For that reason, a migration handler that adapts the old configuration to the new one is required.
It can be achieved by defining a migration handler class in the @Version
annotation of the component class.
An old configuration may already be persisted by an application that integrates the version 1 of the component (Studio or web application). |
Declaring the migration handler
-
Add a migration handler class to the component version.
@Version(value = 2, migrationHandler = MyOutputMigrationHandler.class)
-
Create the migration handler class
MyOutputMigrationHandler
.public class MyOutputMigrationHandler implements MigrationHandler{ (1) @Override public Map<String, String> migrate(final int incomingVersion, final Map<String, String> incomingData) { (2) // Here we will implement our migration logic to adapt the version 1 of the component to the version 2 return incomingData; } }
1 The migration handler class needs to implement the MigrationHandler
interface.2 The MigrationHandler
interface specifies themigrate
method. This method references:
-
the incoming version, which is the version of the configuration that we are migrating from
-
a map (key, value) of the configuration, where the key is the configuration path and the value is the value of the configuration.
-
Implementing the migration handler
You need to be familiar with the component configuration path construction to better understand this part. Refer to Defining component layout and configuration. |
As a reminder, the following changes were made since the version 1 of the component:
-
The configuration
BasicAuth
from the version 1 is not the root configuration anymore, as it is underAuthenticationConfiguration
. -
AuthenticationConfiguration
is the new root configuration. -
The component supports a new authentication mode (Oauth2) which is the default mode in the version 2 of the component.
To migrate the old component version to the new version and to keep backward compatibility, you need to:
-
Remap the old configuration to the new one.
-
Give the adequate default values to some options.

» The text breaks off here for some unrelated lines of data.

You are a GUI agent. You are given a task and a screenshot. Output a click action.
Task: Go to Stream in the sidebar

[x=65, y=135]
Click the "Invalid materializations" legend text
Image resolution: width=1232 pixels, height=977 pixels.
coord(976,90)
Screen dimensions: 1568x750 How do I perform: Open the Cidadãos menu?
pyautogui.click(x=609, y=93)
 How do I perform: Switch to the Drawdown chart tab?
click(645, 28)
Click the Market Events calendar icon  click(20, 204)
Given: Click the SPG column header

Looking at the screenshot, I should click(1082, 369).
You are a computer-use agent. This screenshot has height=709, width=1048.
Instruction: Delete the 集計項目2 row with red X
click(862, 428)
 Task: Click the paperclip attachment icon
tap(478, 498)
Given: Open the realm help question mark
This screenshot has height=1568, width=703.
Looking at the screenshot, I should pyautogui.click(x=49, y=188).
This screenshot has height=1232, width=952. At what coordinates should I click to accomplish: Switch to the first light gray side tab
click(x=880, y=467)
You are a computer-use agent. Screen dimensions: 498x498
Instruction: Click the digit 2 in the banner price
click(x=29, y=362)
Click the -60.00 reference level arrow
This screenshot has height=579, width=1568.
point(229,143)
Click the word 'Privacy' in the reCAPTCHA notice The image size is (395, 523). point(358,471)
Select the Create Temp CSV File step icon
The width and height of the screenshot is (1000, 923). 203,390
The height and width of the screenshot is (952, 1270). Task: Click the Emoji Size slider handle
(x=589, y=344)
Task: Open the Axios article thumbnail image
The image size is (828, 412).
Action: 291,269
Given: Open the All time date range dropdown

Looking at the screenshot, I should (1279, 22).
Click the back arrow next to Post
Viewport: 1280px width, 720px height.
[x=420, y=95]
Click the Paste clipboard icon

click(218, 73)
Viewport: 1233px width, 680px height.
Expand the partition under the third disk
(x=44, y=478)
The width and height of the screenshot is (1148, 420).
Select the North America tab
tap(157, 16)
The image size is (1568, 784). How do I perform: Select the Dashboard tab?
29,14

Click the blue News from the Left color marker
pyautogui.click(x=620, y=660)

In the case of this scenario, it means making all configurations based on the version 1 of the component have the authenticationMode
set to basic by default and remapping the old basic authentication configuration to the new one.
public class MyOutputMigrationHandler implements MigrationHandler{
@Override
public Map<String, String> migrate(final int incomingVersion, final Map<String, String> incomingData) {
if(incomingVersion == 1){ (1)
// remapping the old configuration (2)
String userName = incomingData.get("configuration.username");
String password = incomingData.get("configuration.password");
incomingData.put("configuration.basic.username", userName);
incomingData.put("configuration.basic.password", password);
// setting default value for authenticationMode to Basic (3)
incomingData.put("configuration.authenticationMode", "Basic");
}
return incomingData; (4)
}
}
1 | Safety check of the incoming data version to make sure to only apply the migration logic to the version 1. |
2 | Mapping the old configuration to the new version structure. As the BasicAuth is now under the root configuration class, its path changes and becomes configuration.basic.* . |
3 | Setting a new default value to the authenticationMode as it needs to be set to Basic for configuration coming from version 1. |
4 | Returning the new configuration data. |
if a configuration has been renamed between 2 component versions, you can get the old configuration option from the configuration map by using its old path and set its value using its new path. |
You can now upgrade your component without losing backward compatibility.